▶ Task details
Determine how many lines below contain the word "share", then write that number by itself.

Collected data entries:
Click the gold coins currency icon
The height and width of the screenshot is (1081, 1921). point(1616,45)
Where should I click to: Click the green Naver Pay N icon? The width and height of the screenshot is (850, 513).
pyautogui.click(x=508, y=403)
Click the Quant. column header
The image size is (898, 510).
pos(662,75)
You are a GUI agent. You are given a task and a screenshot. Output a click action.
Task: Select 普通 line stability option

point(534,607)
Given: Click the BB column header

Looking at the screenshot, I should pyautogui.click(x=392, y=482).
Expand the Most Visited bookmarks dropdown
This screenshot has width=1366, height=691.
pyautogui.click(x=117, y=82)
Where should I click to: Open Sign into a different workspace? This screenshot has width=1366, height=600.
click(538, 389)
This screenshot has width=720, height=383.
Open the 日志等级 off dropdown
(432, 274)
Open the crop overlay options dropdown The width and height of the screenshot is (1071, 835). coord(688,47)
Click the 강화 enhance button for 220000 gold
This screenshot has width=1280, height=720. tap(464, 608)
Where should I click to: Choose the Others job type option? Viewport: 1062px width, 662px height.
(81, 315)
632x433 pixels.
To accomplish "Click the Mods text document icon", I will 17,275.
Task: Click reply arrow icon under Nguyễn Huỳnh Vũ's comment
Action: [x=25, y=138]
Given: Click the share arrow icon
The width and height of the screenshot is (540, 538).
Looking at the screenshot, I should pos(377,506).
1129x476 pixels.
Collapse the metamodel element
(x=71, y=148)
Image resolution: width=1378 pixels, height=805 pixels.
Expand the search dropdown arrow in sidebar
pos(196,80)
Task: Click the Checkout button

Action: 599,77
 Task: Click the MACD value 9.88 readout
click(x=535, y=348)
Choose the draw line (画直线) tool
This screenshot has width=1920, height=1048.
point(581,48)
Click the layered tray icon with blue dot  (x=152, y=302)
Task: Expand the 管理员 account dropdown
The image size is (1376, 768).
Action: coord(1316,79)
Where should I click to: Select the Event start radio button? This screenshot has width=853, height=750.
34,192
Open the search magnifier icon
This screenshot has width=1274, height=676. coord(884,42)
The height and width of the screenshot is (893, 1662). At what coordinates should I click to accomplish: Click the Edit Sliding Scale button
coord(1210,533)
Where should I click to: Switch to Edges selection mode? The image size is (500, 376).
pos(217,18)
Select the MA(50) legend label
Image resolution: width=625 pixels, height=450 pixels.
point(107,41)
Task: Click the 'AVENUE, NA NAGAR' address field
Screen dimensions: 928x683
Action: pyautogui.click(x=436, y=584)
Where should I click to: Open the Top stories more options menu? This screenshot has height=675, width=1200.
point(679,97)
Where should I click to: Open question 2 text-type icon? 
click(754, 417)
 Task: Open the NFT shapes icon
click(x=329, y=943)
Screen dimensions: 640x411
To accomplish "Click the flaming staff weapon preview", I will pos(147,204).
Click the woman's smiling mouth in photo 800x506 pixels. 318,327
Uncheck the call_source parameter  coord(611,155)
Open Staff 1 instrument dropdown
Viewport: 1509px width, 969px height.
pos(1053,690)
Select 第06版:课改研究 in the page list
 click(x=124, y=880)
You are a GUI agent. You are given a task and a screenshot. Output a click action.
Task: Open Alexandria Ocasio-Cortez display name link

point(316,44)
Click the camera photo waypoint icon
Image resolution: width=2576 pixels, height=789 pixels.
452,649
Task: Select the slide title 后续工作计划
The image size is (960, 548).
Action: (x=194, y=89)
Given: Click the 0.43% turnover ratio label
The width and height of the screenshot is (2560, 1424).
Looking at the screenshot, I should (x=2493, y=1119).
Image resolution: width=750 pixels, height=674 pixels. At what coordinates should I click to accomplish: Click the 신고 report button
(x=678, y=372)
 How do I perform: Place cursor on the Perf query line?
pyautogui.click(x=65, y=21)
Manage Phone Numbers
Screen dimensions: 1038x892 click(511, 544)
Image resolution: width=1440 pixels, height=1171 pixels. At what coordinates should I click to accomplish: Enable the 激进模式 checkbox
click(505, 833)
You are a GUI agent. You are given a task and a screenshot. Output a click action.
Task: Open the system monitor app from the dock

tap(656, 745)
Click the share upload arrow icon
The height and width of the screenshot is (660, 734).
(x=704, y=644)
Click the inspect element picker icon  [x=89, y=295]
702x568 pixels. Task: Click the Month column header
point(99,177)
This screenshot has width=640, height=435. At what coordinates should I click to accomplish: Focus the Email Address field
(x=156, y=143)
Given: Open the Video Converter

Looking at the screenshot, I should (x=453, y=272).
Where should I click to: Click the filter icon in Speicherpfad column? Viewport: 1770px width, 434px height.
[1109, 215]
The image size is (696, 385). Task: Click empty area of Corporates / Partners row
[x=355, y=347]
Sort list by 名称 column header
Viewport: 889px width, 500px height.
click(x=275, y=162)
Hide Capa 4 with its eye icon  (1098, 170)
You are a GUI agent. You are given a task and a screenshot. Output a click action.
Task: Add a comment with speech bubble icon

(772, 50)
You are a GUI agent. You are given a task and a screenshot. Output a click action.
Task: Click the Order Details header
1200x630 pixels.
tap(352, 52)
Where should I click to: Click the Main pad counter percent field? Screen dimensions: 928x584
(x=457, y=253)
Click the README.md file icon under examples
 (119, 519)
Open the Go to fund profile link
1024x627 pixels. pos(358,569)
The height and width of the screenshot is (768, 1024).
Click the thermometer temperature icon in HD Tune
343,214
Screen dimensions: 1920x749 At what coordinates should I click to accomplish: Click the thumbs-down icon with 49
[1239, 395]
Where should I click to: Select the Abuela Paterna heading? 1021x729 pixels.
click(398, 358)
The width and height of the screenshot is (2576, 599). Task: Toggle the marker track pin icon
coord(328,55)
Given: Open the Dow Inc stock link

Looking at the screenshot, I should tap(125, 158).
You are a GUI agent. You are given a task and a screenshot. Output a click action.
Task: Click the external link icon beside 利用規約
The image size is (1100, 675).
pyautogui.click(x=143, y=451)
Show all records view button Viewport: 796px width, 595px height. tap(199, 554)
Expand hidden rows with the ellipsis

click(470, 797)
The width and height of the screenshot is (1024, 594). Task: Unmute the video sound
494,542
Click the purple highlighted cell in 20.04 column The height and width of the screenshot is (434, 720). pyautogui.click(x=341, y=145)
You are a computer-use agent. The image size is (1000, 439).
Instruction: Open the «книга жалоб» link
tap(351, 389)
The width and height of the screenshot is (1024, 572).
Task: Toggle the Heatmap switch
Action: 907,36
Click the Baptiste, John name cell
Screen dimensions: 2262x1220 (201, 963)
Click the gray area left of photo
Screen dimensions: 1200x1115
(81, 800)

▶ Response area
2